Closed mpichbot closed 8 years ago
Originally by michael on 2009-02-15 13:32:34 -0600
This message has 0 attachment(s)
Originally by Rajeev Thakur on 2009-02-15 18:37:37 -0600
I believe you are using Bull MPI not stock MPICH2. At least if you use the
MPICH2 from Argonne, your program should work. You may want to contact the
support folks for Bull MPI to see why it doesn't work with that MPI.
Rajeev
> -----Original Message-----
> From: mpich2-bugs-bounces@mcs.anl.gov
> [mailto:mpich2-bugs-bounces@mcs.anl.gov] On Behalf Of mpich2
> Sent: Sunday, February 15, 2009 1:33 PM
> To: undisclosed-recipients:
> Subject: [mpich2-maint] #418: question about mpich2 implementation
>
> -----------------------------------------------------+--------
> ----------
> -----------------------------------------------------+----
> Reporter: michael <michael.bane@manchester.ac.uk> |
> Type: bug
> Status: new |
> Priority: major
> Milestone: |
> Component: mpich2
> -----------------------------------------------------+--------
> ----------
> -----------------------------------------------------+----
>
>
> {{{
>
> I believe the attached code should work correctly but I find
> that using the mpich2 implementation on one particular box
> it hangs for odd numbers of processors (not every time but
> frequently), whereas this code runs fine on another box I've
> tried (albeit with OpenMPI)

_ _ _ _

**Set exercise A:** In the MPICH2 bug thread, which MPI does Rajeev Thakur believe the reporter is using?

**Entries shown:**

_ _ _ _

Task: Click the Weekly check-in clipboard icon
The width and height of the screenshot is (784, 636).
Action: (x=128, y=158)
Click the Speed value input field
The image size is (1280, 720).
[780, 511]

_ _ _ _

**Set exercise B:** Format each line of the records above as a Markdown table with the columns Row and Line, leaving out any blank lines.

**Complete response A:** Bull MPI, not stock MPICH2.

**Complete response B:**
| Row | Line |
|---|---|
| 1 | Task: Click the Weekly check-in clipboard icon |
| 2 | The width and height of the screenshot is (784, 636). |
| 3 | Action: (x=128, y=158) |
| 4 | Click the Speed value input field |
| 5 | The image size is (1280, 720). |
| 6 | [780, 511] |